Alex set the gasoline jug down carefully and pressed his forehead to the cold metal wall, his fists clenched at his sides as he resisted the urge to pound into the metal. He could still hear the distant, muffled gunshots.

Grayson’s final stand.

For a long moment, the two of them said nothing. They just collected their breaths despite being trapped in a steel box. They’d survived the horde, but the cost weighed heavily on the both of them.

Sleep eluded Alex for the rest of the night.

Luci had dozed off against his shoulder, and Luna was curled at his feet. But every time his eyes slipped shut, he saw Grayson. Sometimes he was the man on the rooftop, bloodied and doomed. Other times, it was the boy he’d first met in the Academy. Shy, quiet, and always keeping his distance.

They hadn’t started out as friends. For months, they’d existed as strangers forced to share the same room and sleep only a few feet apart without ever truly speaking. But everything changed the morning Alex overheard the other recruits mocking Grayson and calling him a “Prometheus freak” during drills.

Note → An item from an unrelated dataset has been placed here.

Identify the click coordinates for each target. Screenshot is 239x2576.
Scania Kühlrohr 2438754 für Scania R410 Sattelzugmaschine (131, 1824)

Back then, Alex had thrown punches without hesitation, and though he’d expected Grayson to be furious for breaking protocol, his only response had been a quiet sort of acceptance. That unspoken moment forged something unbreakable between them. From then on, they weren’t just allies, they were best friends.

Grayson had never seen Alex’s fists as violence but as a strangetoken of loyalty and friendship. Alex, starved of both, had taken what was given. From that day forward, they had been inseparable. Through sleepless nights, punishing drills, and days full of laughter, Grayson had always been there.

Always.

Now he was gone. That truth carved into Alex sharper than any blade.